People need help, but they don’t need advice. They need to be empowered to figure out their true strengths. Some questions I love to ask in these sessions (which work great in real time in the moment or formally schedule moments):
What’s working? What’s not? What do you think you can do differently? What are your opinions?
Just asserting yourself with what YOU believe is the right path is not helping them discover their true potential. It’s actually limiting it.
Coaches give great “feedforward.” No, that’s not a misspelling. I know what feedback is. But, I’ve mostly discovered feedback as a vehicle to tell people what they did in the past and typically is negative. Feedforward gives them an idea of what they can do differently for the next time. It’s guiding. Feedforward is long-term in it’s intention or purpose to help someone become motivate. Highlight in the future what someone can do better instead of keeping them in the past where they often ruminate.

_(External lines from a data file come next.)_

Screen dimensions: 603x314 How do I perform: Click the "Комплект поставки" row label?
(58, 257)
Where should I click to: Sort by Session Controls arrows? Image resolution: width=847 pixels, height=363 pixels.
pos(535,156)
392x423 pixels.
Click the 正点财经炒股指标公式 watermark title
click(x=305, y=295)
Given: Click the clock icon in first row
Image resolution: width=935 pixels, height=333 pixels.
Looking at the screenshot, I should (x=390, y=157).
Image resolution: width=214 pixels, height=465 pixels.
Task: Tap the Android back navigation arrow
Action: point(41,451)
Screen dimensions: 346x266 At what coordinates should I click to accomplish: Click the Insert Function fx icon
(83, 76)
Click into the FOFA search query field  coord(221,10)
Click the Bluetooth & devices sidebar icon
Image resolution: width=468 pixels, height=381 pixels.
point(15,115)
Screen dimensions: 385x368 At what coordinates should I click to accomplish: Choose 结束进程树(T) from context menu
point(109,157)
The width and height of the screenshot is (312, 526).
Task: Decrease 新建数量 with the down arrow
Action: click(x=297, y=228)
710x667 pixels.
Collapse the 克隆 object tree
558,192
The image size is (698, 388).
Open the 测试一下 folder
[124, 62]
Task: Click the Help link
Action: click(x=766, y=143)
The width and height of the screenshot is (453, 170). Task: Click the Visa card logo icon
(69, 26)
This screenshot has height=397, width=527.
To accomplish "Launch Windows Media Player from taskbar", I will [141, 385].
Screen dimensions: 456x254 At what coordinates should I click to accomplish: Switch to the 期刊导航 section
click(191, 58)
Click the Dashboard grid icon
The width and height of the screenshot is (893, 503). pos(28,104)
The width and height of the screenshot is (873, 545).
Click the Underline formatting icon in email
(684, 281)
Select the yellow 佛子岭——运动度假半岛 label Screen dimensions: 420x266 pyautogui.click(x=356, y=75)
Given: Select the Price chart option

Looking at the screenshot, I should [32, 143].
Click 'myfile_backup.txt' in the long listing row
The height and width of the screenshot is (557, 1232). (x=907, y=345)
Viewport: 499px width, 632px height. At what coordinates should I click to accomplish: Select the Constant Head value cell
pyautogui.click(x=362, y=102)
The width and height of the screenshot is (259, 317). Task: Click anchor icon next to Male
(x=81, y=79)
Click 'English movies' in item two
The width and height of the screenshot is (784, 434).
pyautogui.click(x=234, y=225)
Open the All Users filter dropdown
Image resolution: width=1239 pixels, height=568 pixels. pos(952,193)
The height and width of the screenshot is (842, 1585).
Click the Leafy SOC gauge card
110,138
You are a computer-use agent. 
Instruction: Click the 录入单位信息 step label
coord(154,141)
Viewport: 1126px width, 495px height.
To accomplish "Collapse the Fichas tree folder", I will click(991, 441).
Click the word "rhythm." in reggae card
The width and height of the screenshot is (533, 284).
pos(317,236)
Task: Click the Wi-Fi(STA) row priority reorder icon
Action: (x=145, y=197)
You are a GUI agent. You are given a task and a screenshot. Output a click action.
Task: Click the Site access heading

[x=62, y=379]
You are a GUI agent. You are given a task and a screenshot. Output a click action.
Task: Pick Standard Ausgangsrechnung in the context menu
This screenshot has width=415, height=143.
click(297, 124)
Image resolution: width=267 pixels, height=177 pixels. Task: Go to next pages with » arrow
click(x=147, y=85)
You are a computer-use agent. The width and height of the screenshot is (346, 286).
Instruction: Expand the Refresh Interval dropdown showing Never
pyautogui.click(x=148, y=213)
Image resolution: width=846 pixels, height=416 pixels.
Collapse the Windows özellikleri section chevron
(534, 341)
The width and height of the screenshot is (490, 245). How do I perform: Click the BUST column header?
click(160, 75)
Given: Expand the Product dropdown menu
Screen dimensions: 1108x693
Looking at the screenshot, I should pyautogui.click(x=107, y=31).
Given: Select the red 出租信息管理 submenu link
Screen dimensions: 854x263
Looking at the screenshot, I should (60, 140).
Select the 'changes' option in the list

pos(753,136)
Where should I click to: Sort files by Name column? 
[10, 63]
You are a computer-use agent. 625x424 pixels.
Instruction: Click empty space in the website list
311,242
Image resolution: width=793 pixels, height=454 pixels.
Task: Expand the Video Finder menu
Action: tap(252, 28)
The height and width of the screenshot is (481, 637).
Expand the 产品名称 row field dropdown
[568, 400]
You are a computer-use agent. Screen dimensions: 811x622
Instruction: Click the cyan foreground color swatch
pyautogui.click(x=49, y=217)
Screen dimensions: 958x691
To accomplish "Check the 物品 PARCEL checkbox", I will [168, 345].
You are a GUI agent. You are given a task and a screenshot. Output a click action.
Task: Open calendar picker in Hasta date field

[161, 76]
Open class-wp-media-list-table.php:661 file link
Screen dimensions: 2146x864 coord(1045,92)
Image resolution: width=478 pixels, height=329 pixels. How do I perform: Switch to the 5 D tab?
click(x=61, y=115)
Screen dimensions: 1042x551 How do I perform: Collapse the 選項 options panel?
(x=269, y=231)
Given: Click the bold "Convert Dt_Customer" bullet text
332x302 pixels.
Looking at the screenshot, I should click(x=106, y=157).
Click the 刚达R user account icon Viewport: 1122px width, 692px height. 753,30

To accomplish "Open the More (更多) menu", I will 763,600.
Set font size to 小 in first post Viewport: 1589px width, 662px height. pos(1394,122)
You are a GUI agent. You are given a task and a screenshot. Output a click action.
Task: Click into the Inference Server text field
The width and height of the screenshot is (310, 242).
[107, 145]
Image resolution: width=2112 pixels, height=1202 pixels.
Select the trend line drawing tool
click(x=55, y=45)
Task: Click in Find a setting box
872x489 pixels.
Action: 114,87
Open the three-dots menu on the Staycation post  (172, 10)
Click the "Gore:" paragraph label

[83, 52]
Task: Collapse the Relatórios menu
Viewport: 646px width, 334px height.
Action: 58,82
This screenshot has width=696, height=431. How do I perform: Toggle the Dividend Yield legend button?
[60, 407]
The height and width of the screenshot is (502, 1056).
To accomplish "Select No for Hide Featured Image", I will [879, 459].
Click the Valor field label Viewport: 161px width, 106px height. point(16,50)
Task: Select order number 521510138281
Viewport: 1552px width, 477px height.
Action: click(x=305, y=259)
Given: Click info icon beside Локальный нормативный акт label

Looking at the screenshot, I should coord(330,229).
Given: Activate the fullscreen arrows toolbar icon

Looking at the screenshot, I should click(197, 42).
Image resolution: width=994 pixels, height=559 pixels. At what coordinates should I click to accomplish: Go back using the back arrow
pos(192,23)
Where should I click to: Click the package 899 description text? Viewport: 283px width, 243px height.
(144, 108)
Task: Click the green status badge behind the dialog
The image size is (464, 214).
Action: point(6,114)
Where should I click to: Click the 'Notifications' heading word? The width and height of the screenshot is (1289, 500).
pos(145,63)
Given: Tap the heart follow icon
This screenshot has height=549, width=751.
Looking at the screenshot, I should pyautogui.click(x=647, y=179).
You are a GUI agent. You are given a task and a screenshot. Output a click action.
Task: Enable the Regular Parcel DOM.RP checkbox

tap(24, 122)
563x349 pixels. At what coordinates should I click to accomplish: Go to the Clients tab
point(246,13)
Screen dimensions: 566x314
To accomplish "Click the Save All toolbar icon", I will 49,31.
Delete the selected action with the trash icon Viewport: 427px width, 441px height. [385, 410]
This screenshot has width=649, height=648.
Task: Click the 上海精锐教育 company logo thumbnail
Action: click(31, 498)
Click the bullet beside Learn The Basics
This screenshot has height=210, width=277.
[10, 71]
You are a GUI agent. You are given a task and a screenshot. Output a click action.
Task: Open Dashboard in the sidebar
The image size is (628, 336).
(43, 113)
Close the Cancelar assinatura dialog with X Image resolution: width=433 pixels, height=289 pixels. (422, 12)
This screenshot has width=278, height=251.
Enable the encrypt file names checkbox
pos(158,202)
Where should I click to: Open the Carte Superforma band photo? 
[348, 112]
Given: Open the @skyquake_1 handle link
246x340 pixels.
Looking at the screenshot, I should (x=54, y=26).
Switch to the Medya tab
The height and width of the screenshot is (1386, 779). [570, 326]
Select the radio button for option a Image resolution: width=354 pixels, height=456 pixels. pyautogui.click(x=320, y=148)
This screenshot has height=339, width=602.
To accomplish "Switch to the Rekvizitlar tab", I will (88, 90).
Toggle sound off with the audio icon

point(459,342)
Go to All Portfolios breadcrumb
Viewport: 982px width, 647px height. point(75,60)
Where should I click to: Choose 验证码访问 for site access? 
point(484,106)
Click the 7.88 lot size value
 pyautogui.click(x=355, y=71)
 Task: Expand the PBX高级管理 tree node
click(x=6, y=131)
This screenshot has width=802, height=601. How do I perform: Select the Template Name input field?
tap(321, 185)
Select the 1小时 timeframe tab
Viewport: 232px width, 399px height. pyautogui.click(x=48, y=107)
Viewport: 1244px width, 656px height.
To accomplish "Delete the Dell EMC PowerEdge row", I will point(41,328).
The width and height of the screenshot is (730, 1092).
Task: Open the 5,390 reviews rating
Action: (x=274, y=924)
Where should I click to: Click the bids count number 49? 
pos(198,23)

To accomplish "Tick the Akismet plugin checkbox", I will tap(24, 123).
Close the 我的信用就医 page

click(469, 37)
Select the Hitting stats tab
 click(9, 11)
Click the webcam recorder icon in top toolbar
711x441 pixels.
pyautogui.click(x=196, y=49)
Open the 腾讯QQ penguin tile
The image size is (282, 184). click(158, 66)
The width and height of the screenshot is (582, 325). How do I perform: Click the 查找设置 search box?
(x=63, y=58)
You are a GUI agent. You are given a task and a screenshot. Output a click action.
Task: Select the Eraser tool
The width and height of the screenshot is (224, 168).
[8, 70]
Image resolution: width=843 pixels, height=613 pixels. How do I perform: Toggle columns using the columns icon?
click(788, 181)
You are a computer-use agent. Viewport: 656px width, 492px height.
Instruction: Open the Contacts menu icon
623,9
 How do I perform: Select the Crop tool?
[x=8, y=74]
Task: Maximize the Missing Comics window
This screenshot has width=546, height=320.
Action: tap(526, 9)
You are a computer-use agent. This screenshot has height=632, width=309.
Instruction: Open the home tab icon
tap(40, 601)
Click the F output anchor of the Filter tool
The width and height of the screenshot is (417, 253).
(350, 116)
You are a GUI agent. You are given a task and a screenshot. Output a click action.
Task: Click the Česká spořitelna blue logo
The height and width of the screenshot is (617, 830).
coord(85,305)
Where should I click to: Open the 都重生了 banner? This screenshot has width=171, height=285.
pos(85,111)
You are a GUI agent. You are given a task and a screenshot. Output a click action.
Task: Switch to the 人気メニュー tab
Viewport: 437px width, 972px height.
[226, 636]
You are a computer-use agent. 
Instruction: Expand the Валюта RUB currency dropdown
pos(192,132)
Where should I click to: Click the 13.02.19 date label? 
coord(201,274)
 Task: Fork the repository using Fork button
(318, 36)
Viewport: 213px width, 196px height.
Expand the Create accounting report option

Coaching is the model for today’s culture in work and in the communities we serve. It naturally prioritizes building strong relationships, development, and support for one another on the team. Teams that are coached are generally incredibly happier. Three techniques we went deep on to be a better coach were:
- Coaching conversations as often as you can have them formally or informally
- Provide feedforward feedback
- Review your progress and help the team see theirs
- Create some great development and learning opportunities along the journey
The best way I learned to be a coach was to be coached myself by a highly recommended coach. Find one that models what we talked about today above. We need you! The world needs you!
Thanks for reading and checking me out today.